▶ **Supplied passage**:
Wednesday, December 20, 2017

Sometimes love means saying you're sorry

Yesterday morning I was in Vacation Day 1 mode: Ramping up my calculated rest campaign, filling out holiday cards, flipping through Facebook. I saw a post on my friend Naomi's page giving tips to those whose loved ones are grieving this holiday season and I thought, this is great! Maybe my friends have other friends who are grieving right now; this is a great public service post. 

So I clicked share and wrote a little something about my experiences with grief during the holidays. I wasn't sad or anything; I was actually kind of happy to help people. So I went back to writing my holiday cards (which by the way no one here is going to get; I'm sorry, they're for a group I work with). And when I flipped back to Facebook, I saw that my friend Molly had liked it and my throat caught. And then she messaged me: "Hey, how are you? Just checking in." And by then I was weeping uncontrollably. It was a really dumb cry, too, one where I got up and got one tissue from the kitchen and sat back down, over and over again, never registering that I was maybe Having a Thing and could use the whole box. I just never saw it coming. I couldn't even tell you exactly why I was crying; was it that I was grateful for the friendship and support? Was it the timing -- thinking *about* grief during the holidays, which is around the time my mom died? I mean, I think probably both those things contributed, but I don't know for sure; it was purely emotional. My mind was completely free of words. I'm not really used to that -- feeling -- but it turned out to be the first of several sudden-onset ugly cries yesterday, so I guess I needed it.

Records in a dataset
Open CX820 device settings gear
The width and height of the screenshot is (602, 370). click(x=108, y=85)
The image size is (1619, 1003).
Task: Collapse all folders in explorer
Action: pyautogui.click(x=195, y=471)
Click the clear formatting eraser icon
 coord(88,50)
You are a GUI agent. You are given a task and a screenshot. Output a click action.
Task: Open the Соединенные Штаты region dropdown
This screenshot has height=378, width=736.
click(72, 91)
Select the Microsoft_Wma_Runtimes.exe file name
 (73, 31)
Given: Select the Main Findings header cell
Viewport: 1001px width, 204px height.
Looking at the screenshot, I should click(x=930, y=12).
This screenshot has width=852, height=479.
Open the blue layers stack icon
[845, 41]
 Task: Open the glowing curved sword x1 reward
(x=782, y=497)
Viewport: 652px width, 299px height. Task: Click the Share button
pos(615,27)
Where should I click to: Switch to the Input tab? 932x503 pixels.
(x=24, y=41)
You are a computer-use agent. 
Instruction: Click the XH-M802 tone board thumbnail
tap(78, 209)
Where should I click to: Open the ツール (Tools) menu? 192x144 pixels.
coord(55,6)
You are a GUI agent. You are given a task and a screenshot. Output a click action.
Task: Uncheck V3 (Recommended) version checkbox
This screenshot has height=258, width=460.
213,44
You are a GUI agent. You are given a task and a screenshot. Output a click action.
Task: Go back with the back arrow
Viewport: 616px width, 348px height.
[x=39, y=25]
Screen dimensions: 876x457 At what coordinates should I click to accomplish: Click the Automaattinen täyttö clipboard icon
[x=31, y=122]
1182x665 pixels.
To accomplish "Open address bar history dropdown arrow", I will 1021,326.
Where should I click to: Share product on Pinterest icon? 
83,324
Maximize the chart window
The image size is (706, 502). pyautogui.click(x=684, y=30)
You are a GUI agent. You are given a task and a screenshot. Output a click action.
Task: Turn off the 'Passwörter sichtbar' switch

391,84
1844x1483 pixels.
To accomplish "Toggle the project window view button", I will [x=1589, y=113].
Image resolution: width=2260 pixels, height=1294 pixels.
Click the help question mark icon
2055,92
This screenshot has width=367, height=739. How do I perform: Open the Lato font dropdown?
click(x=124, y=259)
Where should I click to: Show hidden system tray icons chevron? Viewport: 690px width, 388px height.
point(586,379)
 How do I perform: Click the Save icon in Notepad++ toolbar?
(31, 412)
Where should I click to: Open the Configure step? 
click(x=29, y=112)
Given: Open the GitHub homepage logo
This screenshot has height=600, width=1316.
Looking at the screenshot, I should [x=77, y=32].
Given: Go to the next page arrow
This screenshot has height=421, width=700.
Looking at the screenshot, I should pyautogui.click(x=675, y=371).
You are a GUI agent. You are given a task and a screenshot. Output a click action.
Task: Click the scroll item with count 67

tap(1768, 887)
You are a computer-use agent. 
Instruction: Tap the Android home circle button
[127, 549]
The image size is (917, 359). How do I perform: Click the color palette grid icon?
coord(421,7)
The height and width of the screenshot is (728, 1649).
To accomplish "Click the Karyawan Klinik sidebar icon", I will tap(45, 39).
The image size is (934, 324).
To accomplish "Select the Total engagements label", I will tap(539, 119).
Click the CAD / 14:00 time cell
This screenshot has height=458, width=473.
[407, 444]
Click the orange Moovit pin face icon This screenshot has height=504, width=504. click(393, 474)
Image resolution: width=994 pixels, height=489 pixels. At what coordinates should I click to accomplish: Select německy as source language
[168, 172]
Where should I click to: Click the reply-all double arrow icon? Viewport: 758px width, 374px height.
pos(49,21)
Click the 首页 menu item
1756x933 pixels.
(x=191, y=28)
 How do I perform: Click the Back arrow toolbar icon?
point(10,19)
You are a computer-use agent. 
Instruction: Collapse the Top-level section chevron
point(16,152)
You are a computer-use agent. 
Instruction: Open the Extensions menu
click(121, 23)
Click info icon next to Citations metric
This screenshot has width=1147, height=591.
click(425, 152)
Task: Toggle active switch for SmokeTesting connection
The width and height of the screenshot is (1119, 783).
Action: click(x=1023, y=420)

▶ **Exercise directions**: Repeat the blog post above about grief during the holidays, word for word and in full.

▶ **Task result**:
Wednesday, December 20, 2017

Sometimes love means saying you're sorry

Yesterday morning I was in Vacation Day 1 mode: Ramping up my calculated rest campaign, filling out holiday cards, flipping through Facebook. I saw a post on my friend Naomi's page giving tips to those whose loved ones are grieving this holiday season and I thought, this is great! Maybe my friends have other friends who are grieving right now; this is a great public service post. 

So I clicked share and wrote a little something about my experiences with grief during the holidays. I wasn't sad or anything; I was actually kind of happy to help people. So I went back to writing my holiday cards (which by the way no one here is going to get; I'm sorry, they're for a group I work with). And when I flipped back to Facebook, I saw that my friend Molly had liked it and my throat caught. And then she messaged me: "Hey, how are you? Just checking in." And by then I was weeping uncontrollably. It was a really dumb cry, too, one where I got up and got one tissue from the kitchen and sat back down, over and over again, never registering that I was maybe Having a Thing and could use the whole box. I just never saw it coming. I couldn't even tell you exactly why I was crying; was it that I was grateful for the friendship and support? Was it the timing -- thinking *about* grief during the holidays, which is around the time my mom died? I mean, I think probably both those things contributed, but I don't know for sure; it was purely emotional. My mind was completely free of words. I'm not really used to that -- feeling -- but it turned out to be the first of several sudden-onset ugly cries yesterday, so I guess I needed it.